4/12 Edit: I was remound in the comments below to include a link to the official Talislanta website where ALL of the older editions of the game are available for free, forever, after Sechi released them under the Creative Commons license. Dive into the trove here.


  1. Great article - and almost everything in it is 100% true :) I'm the weird saxophonist who create Talislanta, and I wanted to thank you for publishing all of that info. The only minor corrections I would add are: 1) the Pharos Press version was caned because I pulled the license (the licensee was treating Tal fans like sh*t so he had to go). 2) Shooting Iron came in and saved the day for the game's fans, putting out the (IMO) fantastic 4th Edition book (AKA the Big Blue book) and a strange but (IMO) fun supplement called The Midnight Realm. The Big Blue book actually sold quite well, but Shootingiron got ripped off for most of the money they should have made after their largest distributor folded and didn't pay them. 3) the 5th Edition is the only edition that I wasn't involved wth in any way; I was busy writing music for a living and just let the licensee run with it any way they wanted to.

    One aside: after Morrigan went out of business, I decided to give away all of the the Talislanta books ever published (editions 1-5) for free in PDF format. The Tal community pitched in to scan all of the books, and the PDFs were released or free on They're still there, and still free - so anyone reading this, please feel free to help yourself to a big batch of free RPG books. :) Thanks again for publishing that article - much appreciated.

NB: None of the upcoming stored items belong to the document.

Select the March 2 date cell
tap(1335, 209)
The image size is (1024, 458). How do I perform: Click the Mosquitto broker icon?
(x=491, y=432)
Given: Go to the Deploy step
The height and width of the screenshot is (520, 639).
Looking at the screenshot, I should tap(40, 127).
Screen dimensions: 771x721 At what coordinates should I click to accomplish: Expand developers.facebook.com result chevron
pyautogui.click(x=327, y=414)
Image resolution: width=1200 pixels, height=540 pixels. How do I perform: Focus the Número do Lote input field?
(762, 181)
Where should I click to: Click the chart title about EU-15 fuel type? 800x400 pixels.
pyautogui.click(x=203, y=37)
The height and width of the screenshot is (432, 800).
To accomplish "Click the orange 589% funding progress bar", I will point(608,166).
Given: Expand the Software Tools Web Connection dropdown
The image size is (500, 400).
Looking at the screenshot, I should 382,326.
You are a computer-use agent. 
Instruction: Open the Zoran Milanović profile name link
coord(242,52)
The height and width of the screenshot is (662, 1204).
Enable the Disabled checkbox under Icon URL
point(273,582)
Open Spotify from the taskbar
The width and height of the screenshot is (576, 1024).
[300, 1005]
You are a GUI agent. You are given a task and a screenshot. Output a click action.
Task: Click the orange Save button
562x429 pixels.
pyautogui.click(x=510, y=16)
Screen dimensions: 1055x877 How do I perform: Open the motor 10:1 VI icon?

    1. Thank you so much for this! I really have to up my research game. Sorry about all the bumps and drama you and your partners went through- I've been meaning to give Midnight Realm (and more of the cosmology in general) a thorough read. 4E really is a treat.

      I'll include the corrections ASAP, as well as point out the free books here. I did remember to do that in the 4E post I made, at least.

      While I've got you here, I listened to some of your albums. Soul Power is pretty groovy! Do you have any standout inspirations for your music?